Case law

  • Case Details
    • National ID: 5 W 341/07
    • Member State: Germany
    • Common Name:link
    • Decision type: Other
    • Decision date: 16/11/2007
    • Court: Kammergericht Berlin (Appellate court)
    • Subject:
    • Plaintiff:
    • Defendant:
    • Keywords:
  • Directive Articles
    Doorstep Selling Directive, Article 1, 1.
  • Headnote
    The omission of the fact that the delivered goods can be returned at the risk of the seller in the instruction about the right of withdrawal (which is mandatory under § 312(1) and (2) BGB), does in principle not constitute unfair trading in the terms §§ 3,4 Nr. 11 UWG (Act against Unfair Competition), if it had been agreed upon (as per § 357(2)(3) BGB) that the consumer has to bear the expenses of returning the goods. A possible infringement of § 312c(1) and (2) BGB can be deemed as a negligible interference with competition under § 3 UWG (Act against Unfair Com-petition)
  • Facts
    The applicant asserts that the parties are competitors on the field of the sale of computer parts via the internet.

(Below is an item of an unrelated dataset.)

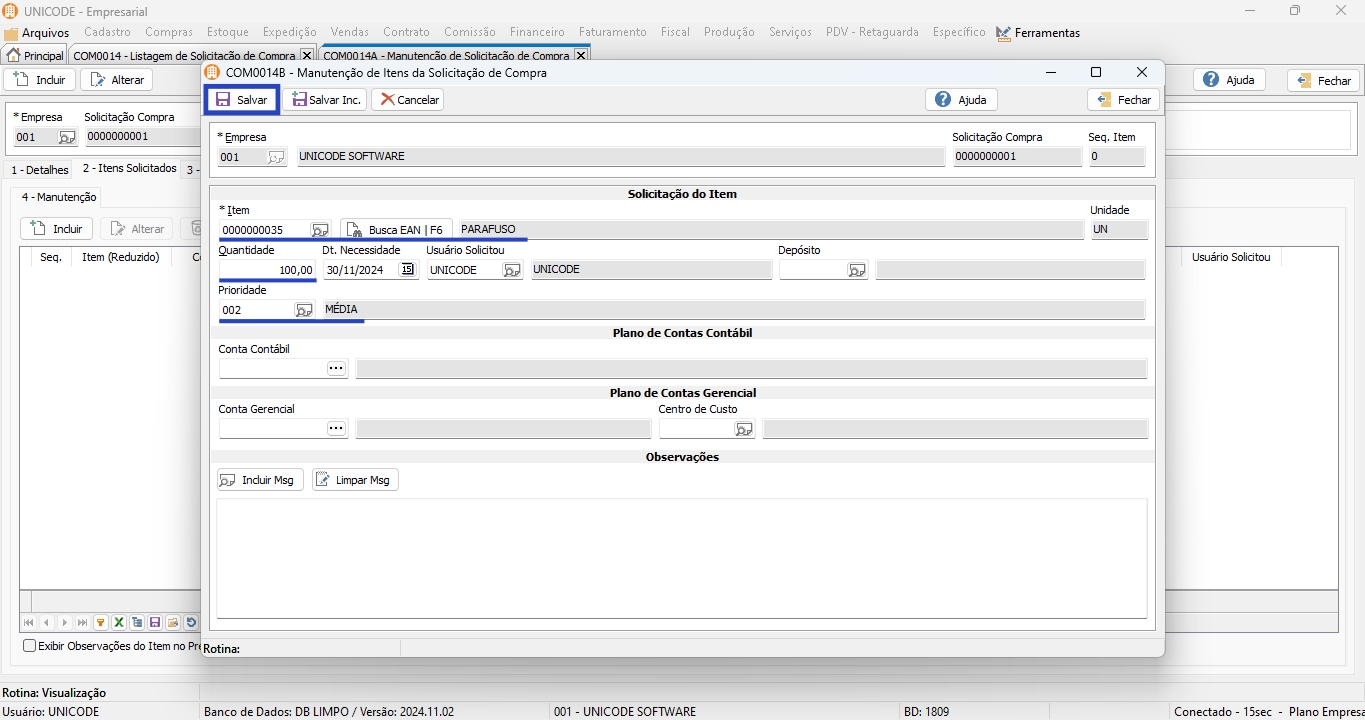The image size is (1365, 720).
Task: Open the item lookup icon beside Item code
Action: point(319,230)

    The respondent’s terms and conditions under the heading “Information on the withdrawal from the contract / Right of withdrawal for amazon and eBay-clients” and “Information on the right of withdrawal for customers of the online shop” stated in each case (in extracts):
    “Goods transportable via mail generally are to be returned at your cost, if the goods delivered are those which have been ordered and their price is less than EUR 40 or you haven’t paid the whole price or a stipulated part payment for higher-priced goods at the time of the declaration of withdrawal. Otherwise the return is free of charge for you.”

    These terms and conditions violated § 312c(1) and (2) BGB and the respondent behaved anti-competitively by not pointing out that the delivered goods could be returned at the risk of the seller in case of the withdrawal from the contract. The application for an interlocutory injunction was of no success in the first instance. The applicant has lodged an immediate complaint against the rejecting court order.
  • Legal issue
    The Higher Regional Court for the State of Berlin (Kammergericht) has dismissed the applicant’s immediate complaint. A cease and desist order could not be based on § 8(1) and (3) no. 1, §§ 3,4 no.11 UWG and § 312c(1)(1) BGB. According to § 312c(1)(1) BGB, the selling party of a distance selling contract has to provide the consumer with clear and comprehensible information on the facts set out in Art. 240 EGBGB in conjunction with § 1(1) no. 10 BGB-InfoV in good time before the consumer makes his declaration of intent leading to the conclusion of the contract via one of the used means of distance communication. The legally required information includes those about the legal consequences of the withdrawal. In case of his withdrawal from the contract, the consumer is obliged to return the delivered goods under § 357(2)(1) BGB, if the goods are transportable via mail. The applicant insofar rightly refers to the fact that under § 357(2)(2) BGB the seller has to bear the risk of returned good perishing or deteriorating even if the seller has exercised the option to impose the costs of the return consignment on the consumer granted by § 357(2)(3) BGB. Accordingly, the court agreed with the applicant that the information did not completely describe the legal consequences of the withdrawal. It lacked the indication that the seller bears the risk of the return consignment.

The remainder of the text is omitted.